ACTION ITEM
Write out every entry exactly as it appears.

◇ ◇ ◇ ◇ ◇ ◇ ◇

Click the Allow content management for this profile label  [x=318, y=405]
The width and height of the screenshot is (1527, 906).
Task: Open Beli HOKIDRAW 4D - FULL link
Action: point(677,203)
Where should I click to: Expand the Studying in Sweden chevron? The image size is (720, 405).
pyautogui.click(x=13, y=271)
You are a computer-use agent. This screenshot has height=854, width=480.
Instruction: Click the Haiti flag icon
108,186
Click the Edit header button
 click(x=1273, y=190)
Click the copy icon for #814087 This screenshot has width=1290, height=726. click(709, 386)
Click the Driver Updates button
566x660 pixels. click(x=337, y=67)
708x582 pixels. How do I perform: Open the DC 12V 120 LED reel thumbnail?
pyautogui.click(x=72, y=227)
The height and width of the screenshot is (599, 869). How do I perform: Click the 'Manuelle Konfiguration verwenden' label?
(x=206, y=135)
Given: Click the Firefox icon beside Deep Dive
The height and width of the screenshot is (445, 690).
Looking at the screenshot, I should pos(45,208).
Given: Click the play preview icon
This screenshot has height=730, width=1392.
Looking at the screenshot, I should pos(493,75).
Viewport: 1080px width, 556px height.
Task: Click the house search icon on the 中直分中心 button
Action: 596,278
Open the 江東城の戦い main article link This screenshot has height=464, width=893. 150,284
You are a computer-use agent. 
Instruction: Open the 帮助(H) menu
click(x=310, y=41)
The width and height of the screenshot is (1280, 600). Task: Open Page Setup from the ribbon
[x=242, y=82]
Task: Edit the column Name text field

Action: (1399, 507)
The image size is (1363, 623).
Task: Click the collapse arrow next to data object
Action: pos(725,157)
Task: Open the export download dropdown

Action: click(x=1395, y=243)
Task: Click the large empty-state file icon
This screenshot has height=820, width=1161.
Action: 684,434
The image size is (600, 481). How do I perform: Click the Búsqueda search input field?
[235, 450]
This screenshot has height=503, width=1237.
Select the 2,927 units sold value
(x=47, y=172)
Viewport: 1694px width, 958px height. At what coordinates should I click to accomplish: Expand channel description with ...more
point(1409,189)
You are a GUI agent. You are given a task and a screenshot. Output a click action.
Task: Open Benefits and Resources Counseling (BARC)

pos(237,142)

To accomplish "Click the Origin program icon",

◇ ◇ ◇ ◇ ◇ ◇ ◇

TASK RESPONSE
Click the Allow content management for this profile label  [x=318, y=405]
The width and height of the screenshot is (1527, 906).
Task: Open Beli HOKIDRAW 4D - FULL link
Action: point(677,203)
Where should I click to: Expand the Studying in Sweden chevron? The image size is (720, 405).
pyautogui.click(x=13, y=271)
You are a computer-use agent. This screenshot has height=854, width=480.
Instruction: Click the Haiti flag icon
108,186
Click the Edit header button
 click(x=1273, y=190)
Click the copy icon for #814087 This screenshot has width=1290, height=726. click(709, 386)
Click the Driver Updates button
566x660 pixels. click(x=337, y=67)
708x582 pixels. How do I perform: Open the DC 12V 120 LED reel thumbnail?
pyautogui.click(x=72, y=227)
The height and width of the screenshot is (599, 869). How do I perform: Click the 'Manuelle Konfiguration verwenden' label?
(x=206, y=135)
Given: Click the Firefox icon beside Deep Dive
The height and width of the screenshot is (445, 690).
Looking at the screenshot, I should pos(45,208).
Given: Click the play preview icon
This screenshot has height=730, width=1392.
Looking at the screenshot, I should pos(493,75).
Viewport: 1080px width, 556px height.
Task: Click the house search icon on the 中直分中心 button
Action: 596,278
Open the 江東城の戦い main article link This screenshot has height=464, width=893. 150,284
You are a computer-use agent. 
Instruction: Open the 帮助(H) menu
click(x=310, y=41)
The width and height of the screenshot is (1280, 600). Task: Open Page Setup from the ribbon
[x=242, y=82]
Task: Edit the column Name text field

Action: (1399, 507)
The image size is (1363, 623).
Task: Click the collapse arrow next to data object
Action: pos(725,157)
Task: Open the export download dropdown

Action: click(x=1395, y=243)
Task: Click the large empty-state file icon
This screenshot has height=820, width=1161.
Action: 684,434
The image size is (600, 481). How do I perform: Click the Búsqueda search input field?
[235, 450]
This screenshot has height=503, width=1237.
Select the 2,927 units sold value
(x=47, y=172)
Viewport: 1694px width, 958px height. At what coordinates should I click to accomplish: Expand channel description with ...more
point(1409,189)
You are a GUI agent. You are given a task and a screenshot. Output a click action.
Task: Open Benefits and Resources Counseling (BARC)

pos(237,142)

To accomplish "Click the Origin program icon",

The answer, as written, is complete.